Say it ain't so! I just can't believe this is anywhere near true. Can someone verify this?


----------



## severine (May 19, 2010)

Wait...there's an American Meat Institute? :blink:


----------



## deadheadskier (May 19, 2010)

bastids

always attackin' the bacon


----------



## ctenidae (May 19, 2010)

severine said:


> Wait...there's an American Meat Institute? :blink:



HAd the same reaction when I saw that, too.


----------



## Marc (May 19, 2010)

Ric Romero works for Reuters now?


----------



## Geoff (May 19, 2010)

severine said:


> Wait...there's an American Meat Institute? :blink:



I hear they serve processed meat, too.


----------



## ctenidae (May 19, 2010)

Geoff said:


> I hear they serve processed meat, too.



That's a silicon-added meat product.

Not that there's anything wrong with that.


----------



## bvibert (May 19, 2010)

I call shenanigans.  We need to get the Bacon Institutes take on this.

http://www.baconinstitute.com/


----------



## Geoff (May 19, 2010)

ctenidae said:


> That's a silicon-added meat product.
> 
> Not that there's anything wrong with that.



Noooooo!   Next, you'll be telling me that pro wrestling is fake, too!


----------



## drjeff (May 19, 2010)

That's why you gotta eat all those tasty meat products with a BEER! :beer:.  Since beer is good for you! [size=-4](in moderation)[/size] So in my book, if you eat the so called :smash:"bad" meat with a good beer, the optimist in me says that good wins out over bad, so it's all okay!  That's my story, I'm sticking to it!


----------



## Black Phantom (May 19, 2010)

Geoff said:


> Noooooo!   Next, you'll be telling me that pro wrestling is fake, too!



It is???


----------



## TheBEast (May 19, 2010)

severine said:


> Wait...there's an American Meat Institute? :blink:



Highly subsidized by the american taxpayer I'm sure.....or just another far flung industry group that lobbies congress on behalf of the meat industry.


----------



## wa-loaf (May 19, 2010)

severine said:


> Wait...there's an American Meat Institute? :blink:



Sounds like a gay porn website.
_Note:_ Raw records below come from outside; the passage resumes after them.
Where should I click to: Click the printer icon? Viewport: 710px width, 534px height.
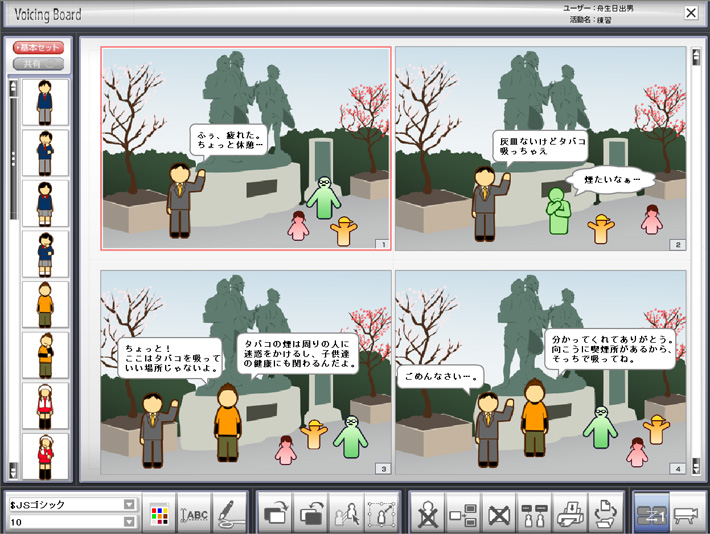click(569, 512)
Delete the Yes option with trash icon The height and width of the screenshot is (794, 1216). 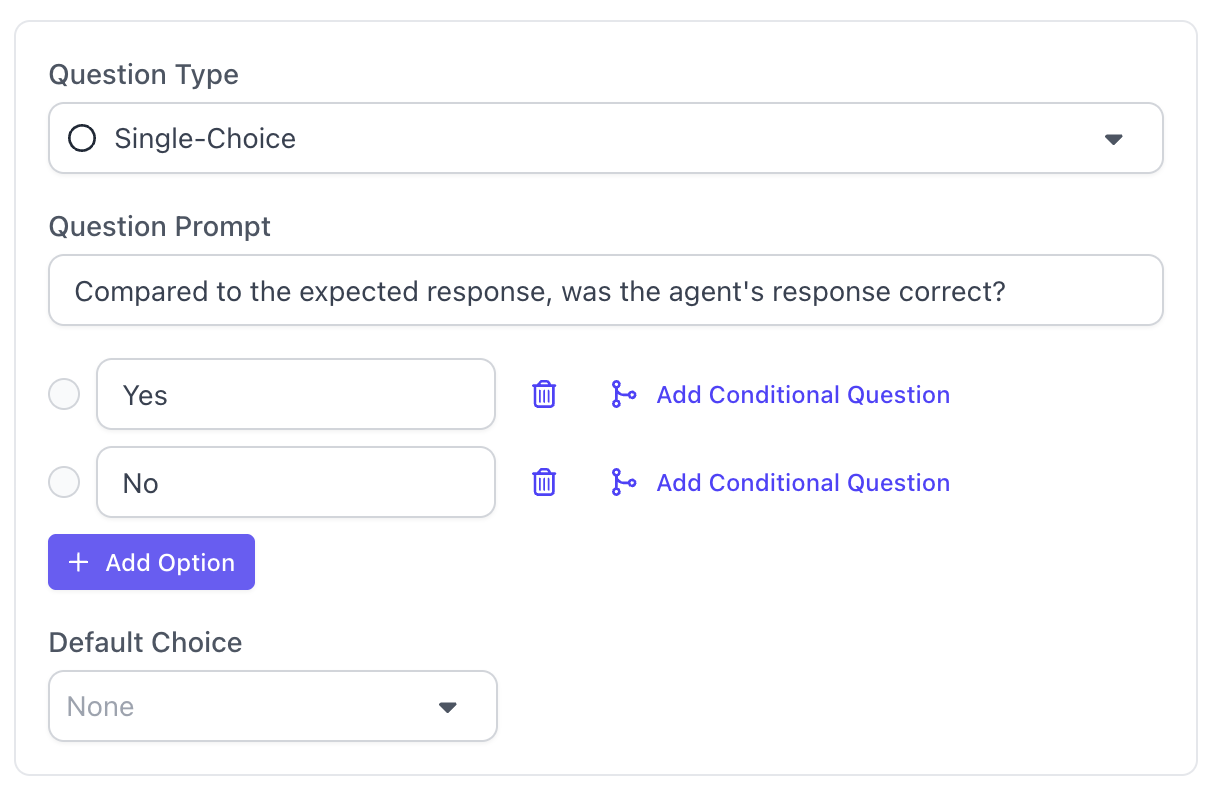click(544, 395)
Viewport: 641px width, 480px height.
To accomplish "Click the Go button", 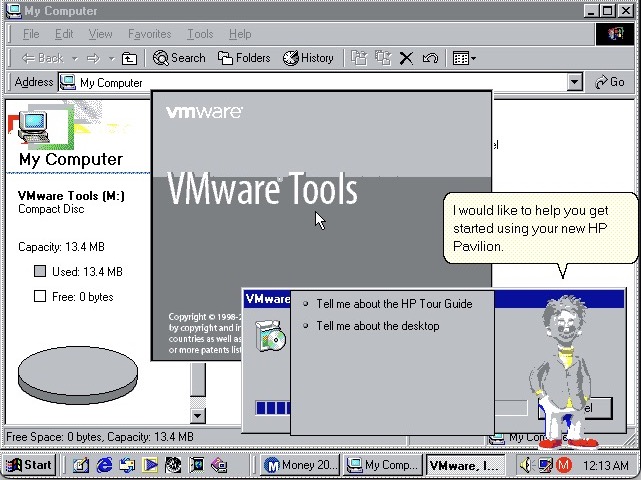I will (610, 82).
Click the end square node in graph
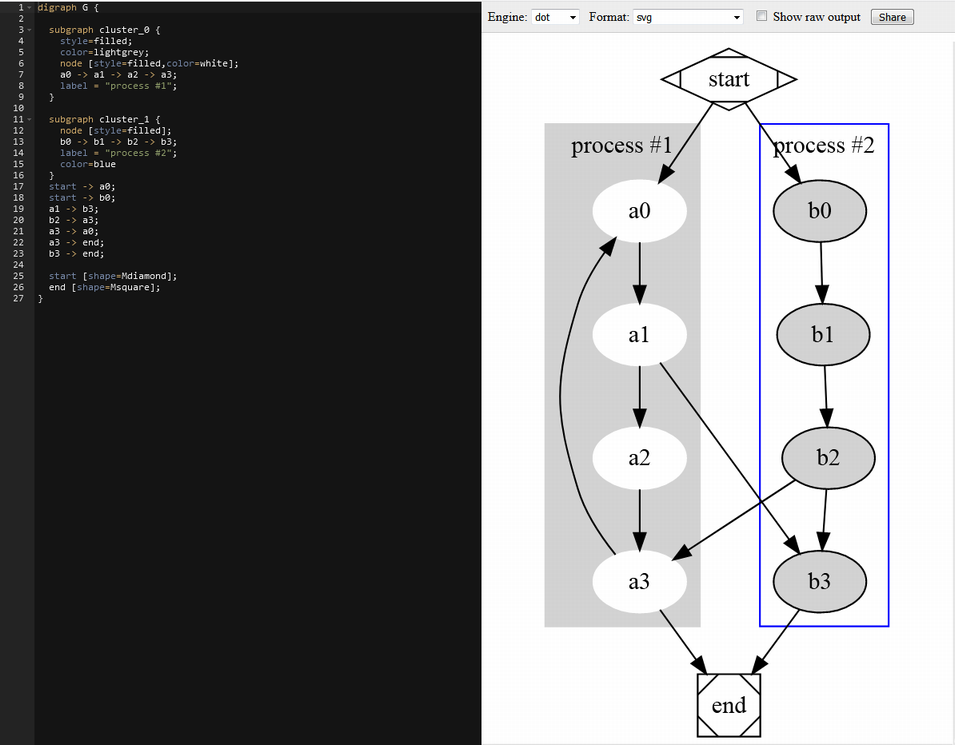955x745 pixels. tap(729, 705)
Not that there's anything wrong with that ...


----------



## legalskier (May 19, 2010)

I'm confused...I thought bacon is good for me.

*http://www.youtube.com/watch?v=PRGz9xSP_SA*


----------



## riverc0il (May 19, 2010)

F that. I am taking my bacon to my grave, early or not.


----------



## Paul (May 19, 2010)

Marc said:


> Ric Romero works for Reuters now?



Some foods are better for your health than others, more at 11:00


----------